O senador Otto Alencar (PSD-BA) confirmou que manteve conversas por telefone com Daniel Vorcaro, então controlador do Banco Master, durante o período em que assumiu a presidência da Comissão de Constituição e Justiça (CCJ) do Senado. Segundo o parlamentar, foram dois ou três contatos entre o final de 2024 e o começo de 2025.
A declaração foi dada à coluna de Milena Teixeira, do Metrópoles, após a divulgação de mensagens apreendidas pela Polícia Federal no celular de Vorcaro. Nos diálogos, o banqueiro teria se referido a Otto como “conselheiro” e “comandante”.
De acordo com Otto, os contatos ocorreram por meio do telefone do advogado Ciro Soares, que representava Vorcaro na época. O tema tratado seria uma possível emenda de autoria do senador Ciro Nogueira (PP-PI) à PEC 65/2023, que discutia a autonomia orçamentária e financeira do Banco Central.

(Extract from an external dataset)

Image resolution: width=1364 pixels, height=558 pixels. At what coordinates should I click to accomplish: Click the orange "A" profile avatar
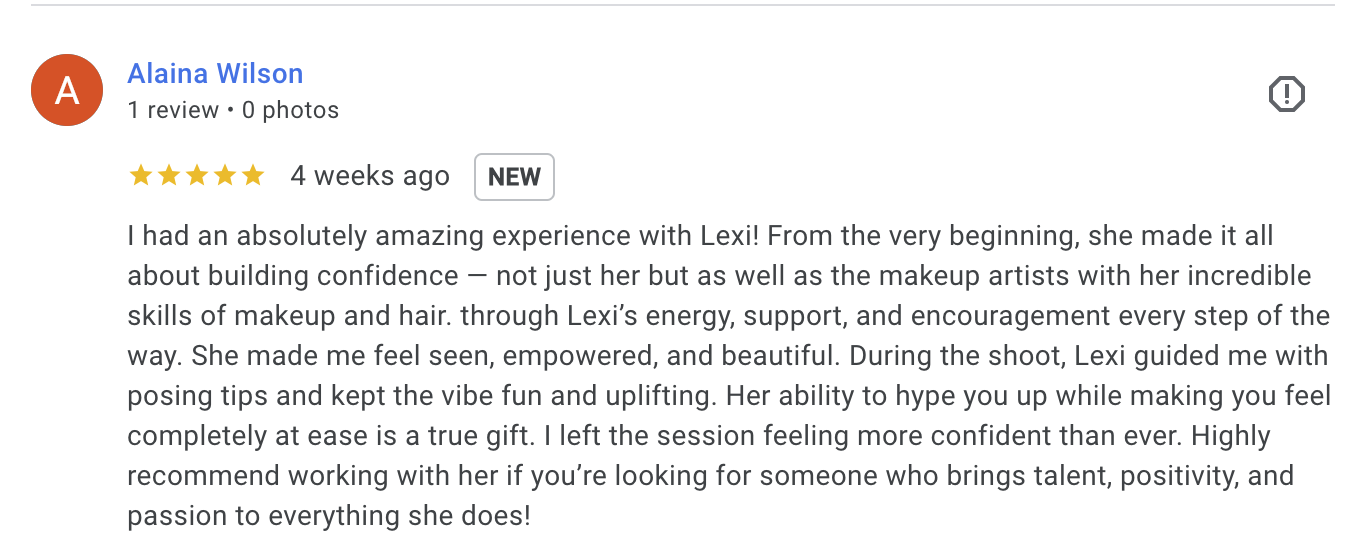67,91
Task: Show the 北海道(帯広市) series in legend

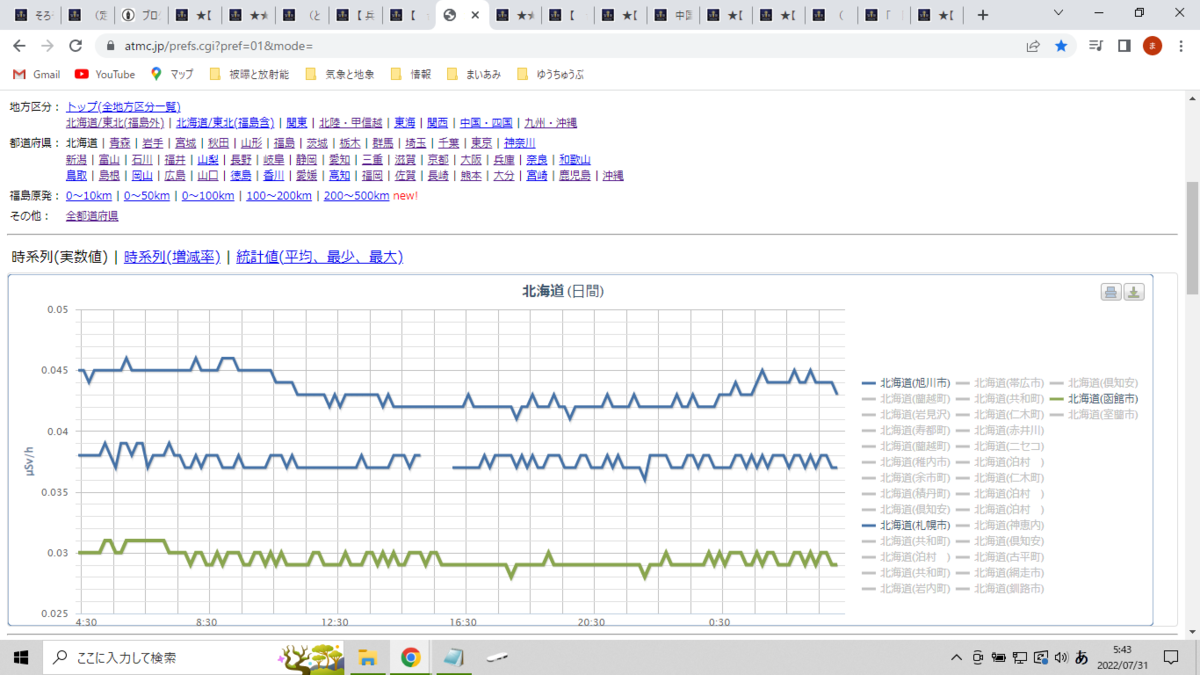Action: tap(1000, 383)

A proposta em questão previa aumentar de R$ 250 mil para R$ 1 milhão o limite de cobertura do Fundo Garantidor de Créditos (FGC) por depositante. A chamada “Emenda Master” acabou não fazendo parte do texto final da proposta.
Otto, no entanto, afirmou que não apresentou nem incluiu a medida durante a tramitação. O senador também indicou que detalhes sobre o andamento da proposta poderiam ser esclarecidos por Plínio Valério (PSDB-AM), que era o relator da matéria na CCJ.
“Naquele momento, ninguém tinha ideia de que existiam todos esses problemas”, afirmou Otto, segundo o Metrópoles.
As declarações ocorreram em meio às novas informações da investigação da Polícia Federal sobre as relações de Vorcaro com políticos. Mensagens encontradas no aparelho do banqueiro também registraram, segundo reportagens, tentativas de aproximação e de marcação de encontros presenciais com Otto. O senador, por sua vez, afirmou que os contatos telefônicos se limitaram ao período e aos assuntos relatados.